Work to complete: Once the line containing "Open the ORCID" is located, output it and every line after it through the end of the records, exactly as written and nothing else.

*** Begin section ***

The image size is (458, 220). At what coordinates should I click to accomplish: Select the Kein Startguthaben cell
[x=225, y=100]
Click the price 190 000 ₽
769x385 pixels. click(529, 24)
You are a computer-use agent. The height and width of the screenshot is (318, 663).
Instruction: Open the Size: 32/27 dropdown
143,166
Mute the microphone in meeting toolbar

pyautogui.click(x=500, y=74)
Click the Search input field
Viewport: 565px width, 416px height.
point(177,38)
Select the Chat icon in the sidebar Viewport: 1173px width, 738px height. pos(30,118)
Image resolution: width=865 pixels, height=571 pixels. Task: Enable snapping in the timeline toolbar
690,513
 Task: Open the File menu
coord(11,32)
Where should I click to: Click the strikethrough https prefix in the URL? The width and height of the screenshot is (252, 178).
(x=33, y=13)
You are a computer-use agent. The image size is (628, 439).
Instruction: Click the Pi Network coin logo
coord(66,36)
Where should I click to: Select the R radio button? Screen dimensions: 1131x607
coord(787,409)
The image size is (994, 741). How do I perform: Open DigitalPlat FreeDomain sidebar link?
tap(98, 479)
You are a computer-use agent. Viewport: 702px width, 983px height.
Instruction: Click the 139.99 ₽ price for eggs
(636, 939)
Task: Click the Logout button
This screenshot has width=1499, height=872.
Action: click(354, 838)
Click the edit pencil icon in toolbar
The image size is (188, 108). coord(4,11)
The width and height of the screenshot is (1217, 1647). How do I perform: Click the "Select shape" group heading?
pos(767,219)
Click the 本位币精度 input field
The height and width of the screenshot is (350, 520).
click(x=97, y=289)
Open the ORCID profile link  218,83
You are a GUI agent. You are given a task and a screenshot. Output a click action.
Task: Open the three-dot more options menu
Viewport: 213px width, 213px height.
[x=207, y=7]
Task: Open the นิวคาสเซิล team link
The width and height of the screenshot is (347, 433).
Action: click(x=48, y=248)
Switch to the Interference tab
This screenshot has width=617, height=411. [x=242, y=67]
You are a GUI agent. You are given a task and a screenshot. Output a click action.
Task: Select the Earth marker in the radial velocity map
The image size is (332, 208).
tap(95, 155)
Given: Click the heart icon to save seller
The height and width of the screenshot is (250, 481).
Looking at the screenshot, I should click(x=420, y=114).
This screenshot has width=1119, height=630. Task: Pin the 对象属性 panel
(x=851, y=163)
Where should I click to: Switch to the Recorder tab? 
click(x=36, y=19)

*** End section ***

Task response:
Open the ORCID profile link  218,83
You are a GUI agent. You are given a task and a screenshot. Output a click action.
Task: Open the three-dot more options menu
Viewport: 213px width, 213px height.
[x=207, y=7]
Task: Open the นิวคาสเซิล team link
The width and height of the screenshot is (347, 433).
Action: click(x=48, y=248)
Switch to the Interference tab
This screenshot has width=617, height=411. [x=242, y=67]
You are a GUI agent. You are given a task and a screenshot. Output a click action.
Task: Select the Earth marker in the radial velocity map
The image size is (332, 208).
tap(95, 155)
Given: Click the heart icon to save seller
The height and width of the screenshot is (250, 481).
Looking at the screenshot, I should click(x=420, y=114).
This screenshot has width=1119, height=630. Task: Pin the 对象属性 panel
(x=851, y=163)
Where should I click to: Switch to the Recorder tab? 
click(x=36, y=19)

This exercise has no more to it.